(Stored dataset items)
===

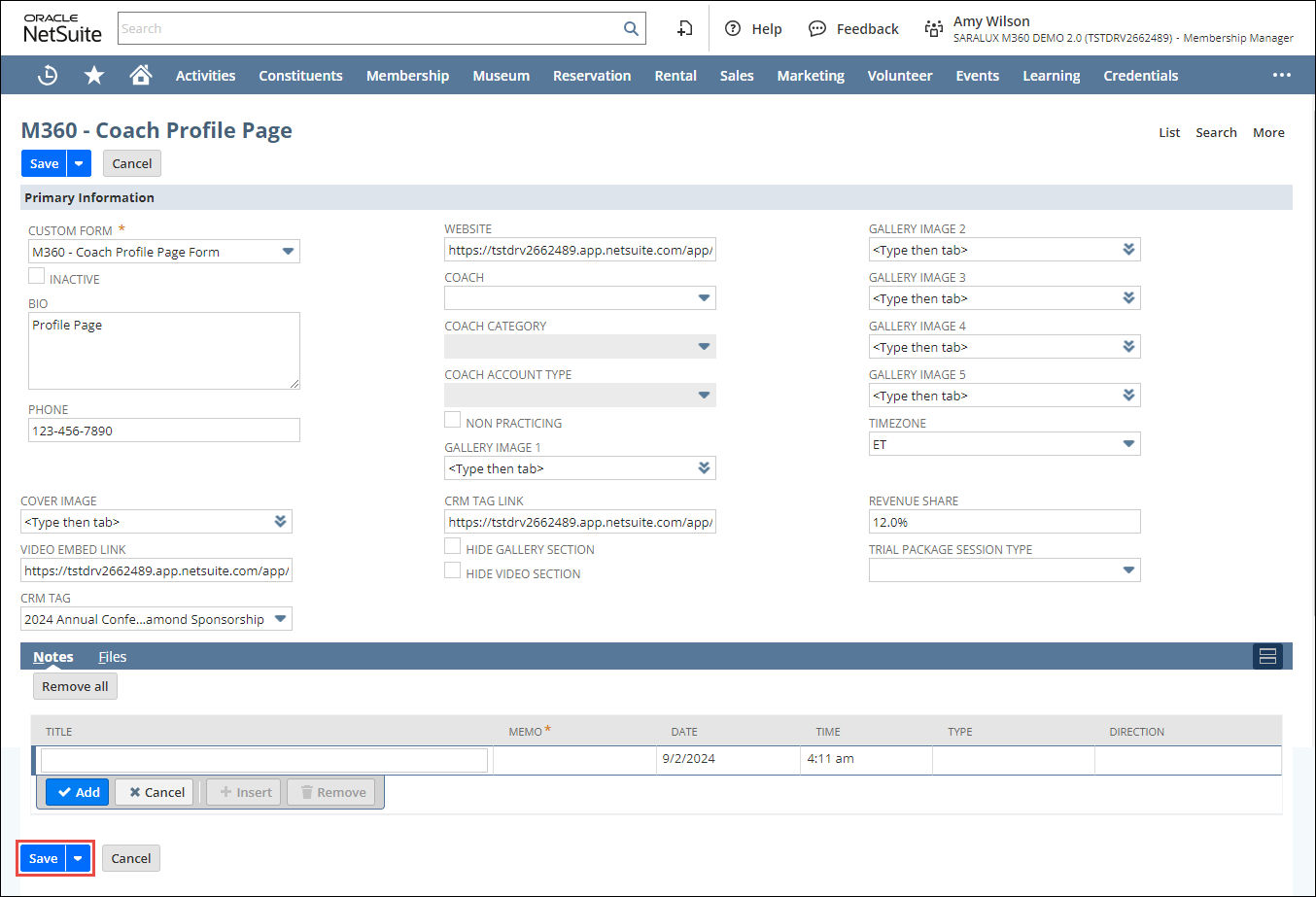Open the Membership menu
The height and width of the screenshot is (897, 1316).
407,75
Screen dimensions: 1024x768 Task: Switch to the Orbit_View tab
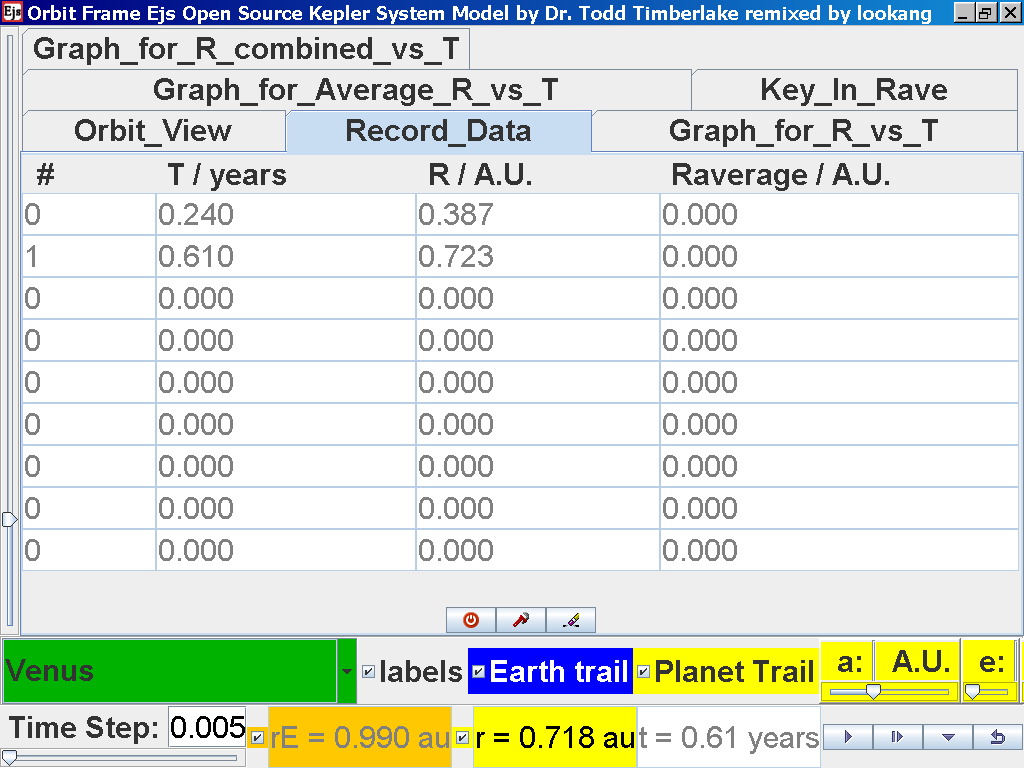point(153,131)
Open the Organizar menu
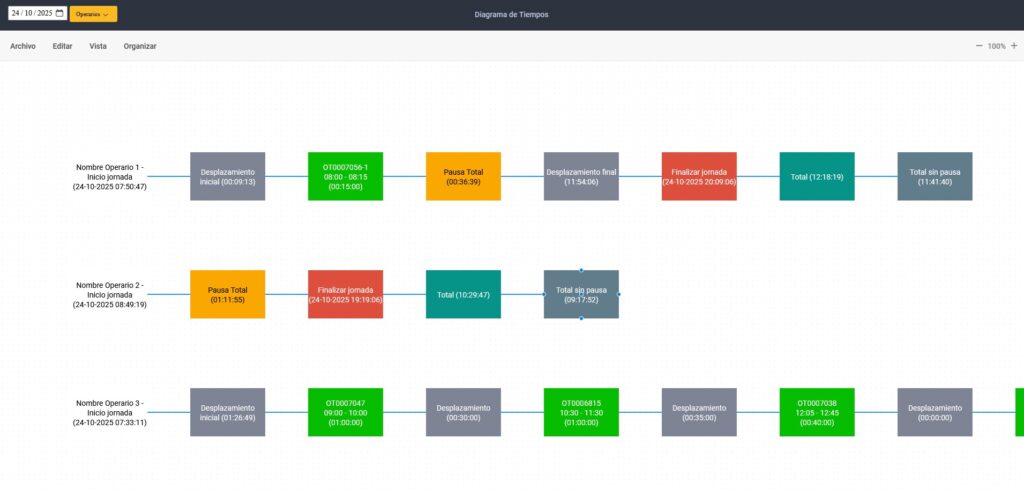 tap(140, 46)
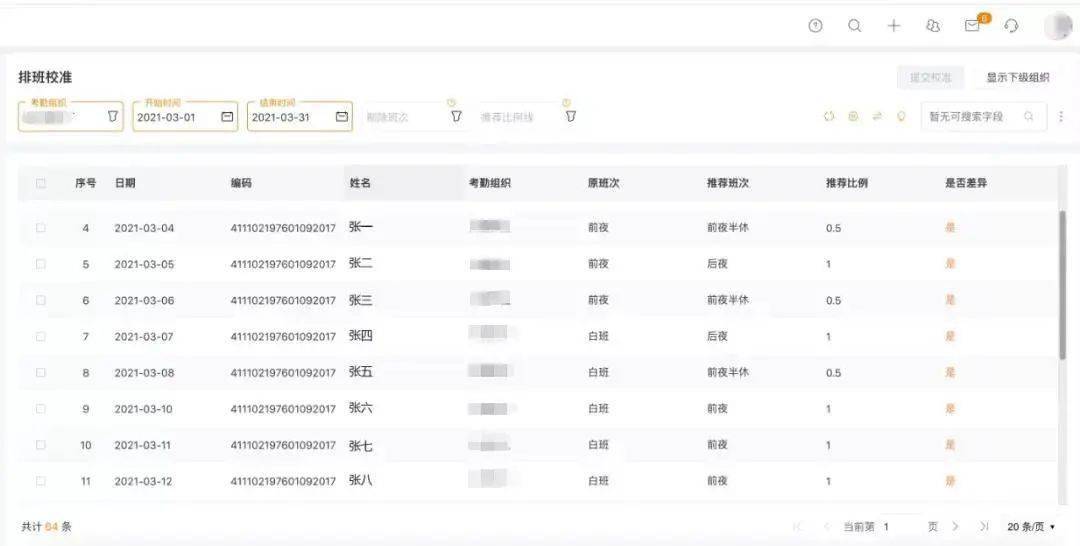This screenshot has height=546, width=1080.
Task: Expand the 20 条/页 page size dropdown
Action: pyautogui.click(x=1031, y=526)
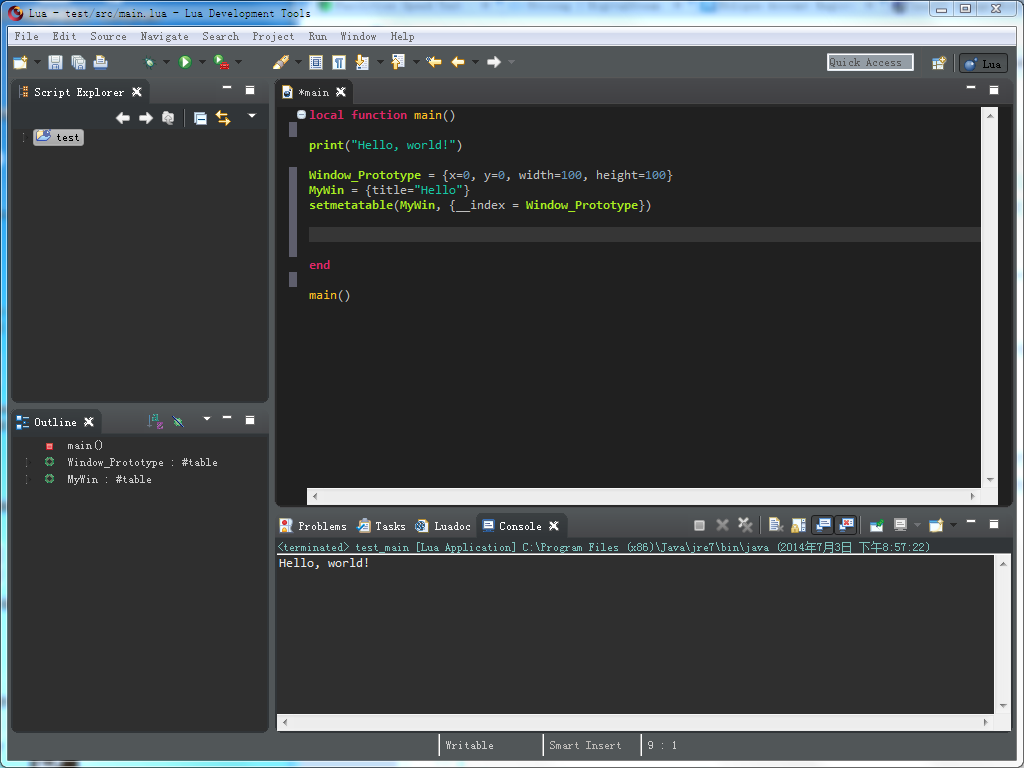This screenshot has width=1024, height=768.
Task: Click the Save icon in the toolbar
Action: 55,62
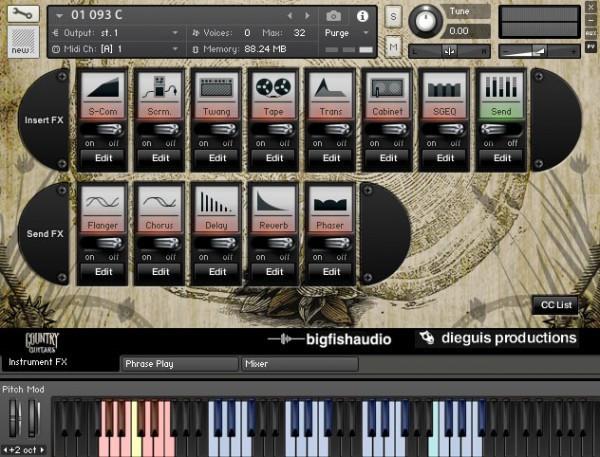600x457 pixels.
Task: Open instrument options with the wrench icon
Action: pyautogui.click(x=21, y=15)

===

▶ [Your assignment] Go back to the line containing "Screen dimensions: 1024x768" and output it and every line after it through the end of the records, exactly, but not the pictures.

▶ [Solution]
Screen dimensions: 1024x768 Task: Switch to the Orbit_View tab
point(153,131)
Open the Organizar menu
 tap(140, 46)
This screenshot has height=546, width=1080.
Task: Expand the 20 条/页 page size dropdown
Action: pyautogui.click(x=1031, y=526)
This screenshot has width=1024, height=768.
Task: Click the Save icon in the toolbar
Action: 55,62
600x457 pixels.
Task: Open instrument options with the wrench icon
Action: pyautogui.click(x=21, y=15)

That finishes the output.